Posted @ whirlpool - ILCF pt11

It is not fear that drives me, but a knowledge of history, and tools of dictators and the history of australian politics.

I realise you may not understand what the government is implementing here, but your lack of understanding does not reduce the inherent dangers in giving a government a centerilised tool of censorship, which history shows as extremely dangerous.


Aside from the alt.conspiracy kinda angle, I tend to think you are hanging a disproportionate amount of importance on the internut as The Vehicle for alleged "free speech/expression", and how little ILCF (or whatever ends up being the most effective way of getting the necessary job done) is going impact on it in general terms for the majority of users anyway.

regarDS

Posted @ whirlpool - ILCF pt11

Too bad about those pesky VPNs and proxies that make this all a big waste of $125.8m that could be put to much better use elsewhere.

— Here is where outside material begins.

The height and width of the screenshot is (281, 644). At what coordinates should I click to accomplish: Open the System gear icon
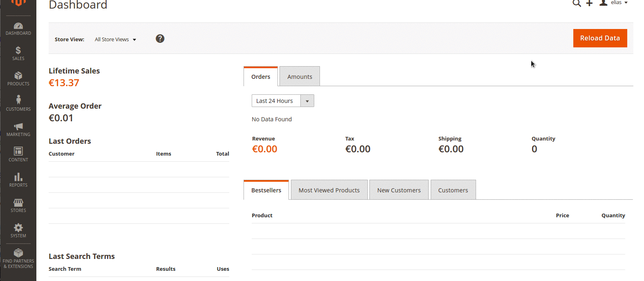coord(18,228)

I was using 3 of those from 3 different machines to do 3 different vital nationally spread non-graphically oriented tasks over the last couple of days, and even on probably the some of the best network access that could be bought it was still disappointing on the speed side of things.

VPNs really aren't going to suit most people – not that most people are actually going to have much of a need for them anyway.

regarDS

Posted @ whirlpool - ILCF pt11

What about freindly fire? What unintended things might also go down?

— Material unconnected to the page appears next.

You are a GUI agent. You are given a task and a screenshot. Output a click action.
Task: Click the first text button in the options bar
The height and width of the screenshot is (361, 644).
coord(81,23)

Will the benefit outweigh the collateral damage?


Now we are taking things to a new subjective level, with as many opinions possible as there are people.

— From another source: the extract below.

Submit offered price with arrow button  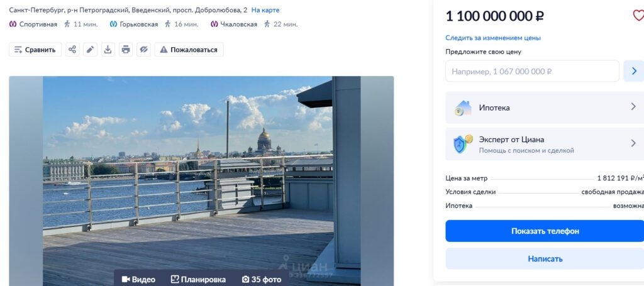point(633,71)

Short answer is "it depends", I guess. :)

Will the attempt to create a utopian society and protect people from themselves create a society that no one wants to live in?

Probably wouldn't be the first time, but I do think that we are getting a bit ahead of ourselves in the here and now. The internut isn't either the be and end all or perfect place that various folk want to try and make it, and no amount of ILCF (short of saying "sorry, we can't let you log in") is every going to make it so.

It can only make it a little bit better for somebutnotall and a little bit worse for somebutnotall ... with a degree of cross-over somebutnotall of the time.

No biggie AFAIC.

regarDS

Posted @ whirlpool - ILCF pt11

derspatz writes...What the majority of Oz citizens, particular families want for our society

Anything that threatens the well-being of the majority

Good effort, but noone can absolutely define those things for everyone in one go. Not me, not you, not the guy sitting behind a desk at the ACMA.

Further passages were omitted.